My mother gave it some thought. “I can’t really remember how many words it was,” she finally said.
I couldn’t understand what all the fuss was about. I didn’t really care whether or not Mrs Dobbs had a connection to anything German or otherwise. As far as I was concerned, she was a lady my brother Ben and I often passed on our way to school, who wore flowing skirts and lived in a slightly grubby street in Notting Hill, like us. When it rained, she carried an umbrella that was too large for her small frame. She used public transport. We knew this because we often saw her struggling to get aboard the 31 bus. But we didn’t find her particularly interesting. She was old, at least to our eyes, and she was curt and unfriendly.
“I wonder where she’s off to,” my mother said, when Ben mentioned seeing her get on the bus.
I shrugged my shoulders. “I don’t know. And anyway, who cares?”
“There’s something mysterious about her, that’s all,” my mother said.
Eventually, my parents gave up conjecturing. And as the years went by and Ben and I grew older, leaner and pimplier, Flora Dobbs seemed to remain just as she had always been, stuck in time, a mysterious lady of indeterminate age who wanted nothing more than to be left alone.
*
In 1986, I received a letter of acceptance to the sixth form at St Paul’s School. I was sixteen years old and thrilled. When I got home, my father opened a bottle of champagne and my mother had to remind him that Ben and I were too young to drink. So my parents drank the champagne instead, and we got into the car and drove to a nearby French bistro to celebrate, even though Ben had to get up early to go on a school trip to France.
He was surly, as he often was, and nearly destroyed the evening, not by being boisterous or rude, but through the harshness of his silence.
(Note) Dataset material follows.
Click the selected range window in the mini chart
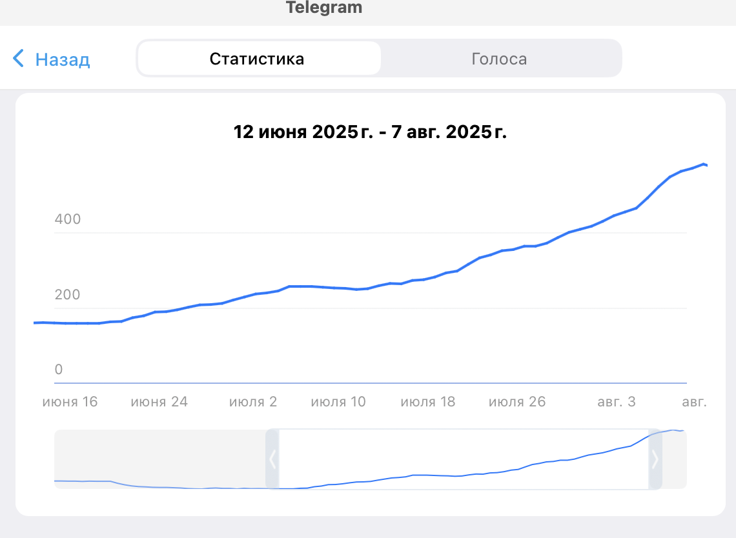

What Ben had witnessed as a young child had settled inside him like a chemical. His stability had been challenged. And as he turned into a young man, that instability became part of his DNA.
I watched my brother grow like a sick plant. I saw how his roots became tangled and contorted, how the blossoming of his youth was stunted, contaminated by a rampant intruder. He was still beautiful. He would always be. But his beauty was tainted by guilt. Deep, solidified guilt, like mortar. He seldom communicated. He kept his head lowered when he walked, when he talked, when he ate. There were moments of respite, but few of them. When they happened, we latched on to them, trying to keep Ben going for as long as we could, attempting to draw him in, to make him laugh, to ask him questions, to hold what we loved of him until the tentacles of his mind drew him back into their Stygian, muted fold.
It was painful to watch. I could see lines on my mother’s face that hadn’t been there before. My father, vivacious outside the house, was tense around his own son. I assured my parents that Ben would climb out of the hole of his own accord. “Most teens do,” I added, though I wondered how true that was. I was after all still a teen myself.
“Of course he’ll grow out of it,” said my mother, trying to sound reassuring.
“Is that right?” my father mumbled.
After nearly five years, Ben’s behaviour had sapped the energy
from my tired parents. Although I shared their concerns, I blamed them for allowing my brother to drag them into his vortex of negativity. The atmosphere at home had become stifling and heavy. Silence-heavy. Tiptoe-heavy. Ben-heavy.